* TASK INSTRUCTIONS
Please repeat only the lines below starting at the line that holds "At what coordinates" and ending at the line that holds "Given: Open the Database menu", exactly, with both of those lines included and every picture omitted.

* EXTRACTED INFORMATION

=== Begin Enclosure ===

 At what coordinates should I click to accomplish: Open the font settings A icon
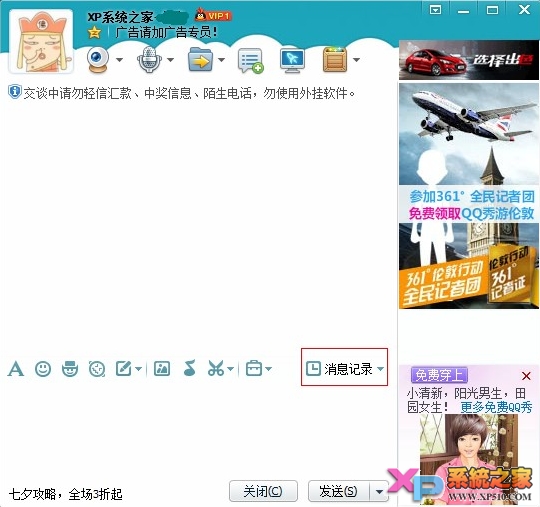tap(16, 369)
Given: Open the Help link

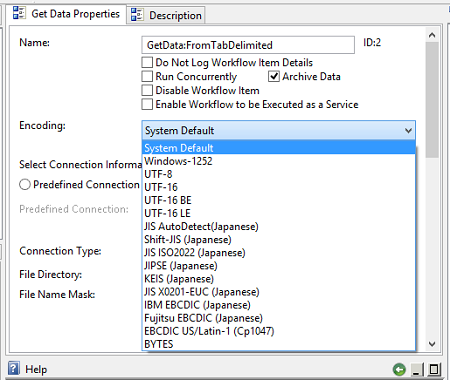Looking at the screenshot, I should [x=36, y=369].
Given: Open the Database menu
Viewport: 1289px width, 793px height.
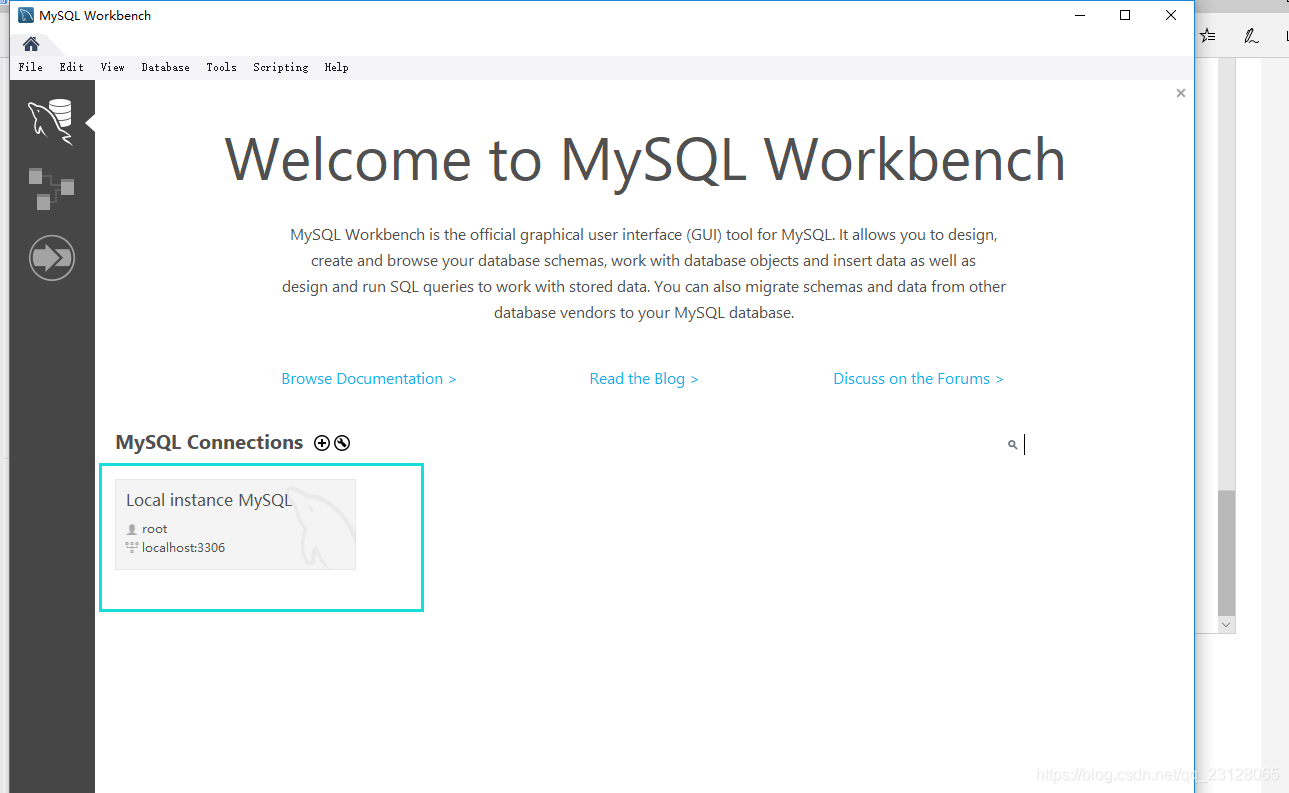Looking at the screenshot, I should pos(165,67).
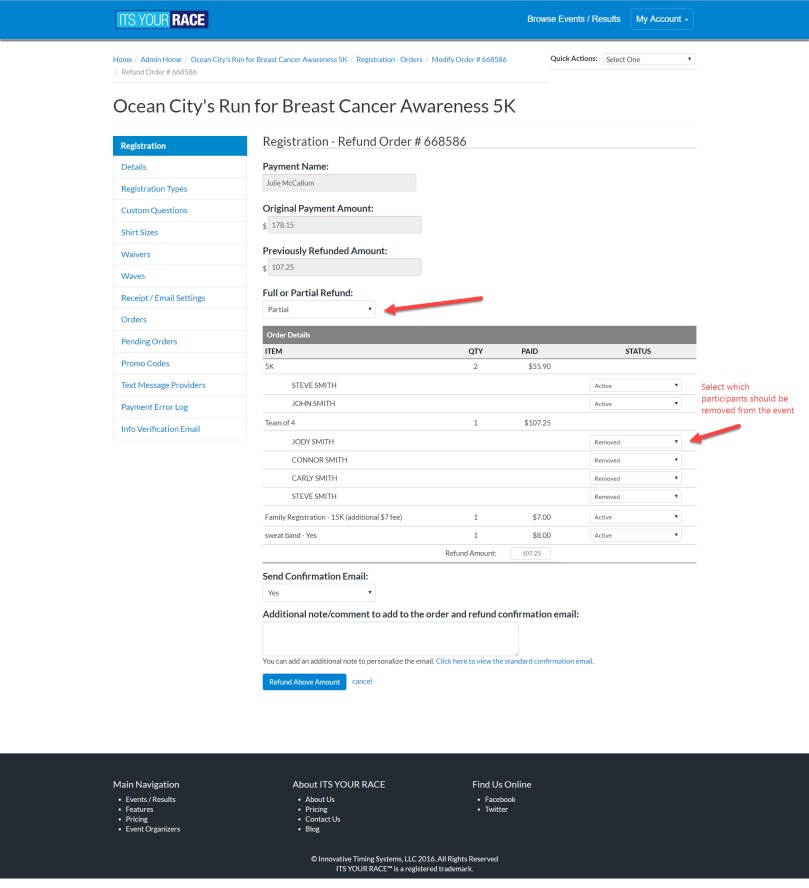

=== End Enclosure ===
=== Begin Enclosure ===

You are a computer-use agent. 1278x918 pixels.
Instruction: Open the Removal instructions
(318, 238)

=== End Enclosure ===

* ANSWER SPACE
 At what coordinates should I click to accomplish: Open the font settings A icon
tap(16, 369)
Given: Open the Help link

Looking at the screenshot, I should [x=36, y=369].
Given: Open the Database menu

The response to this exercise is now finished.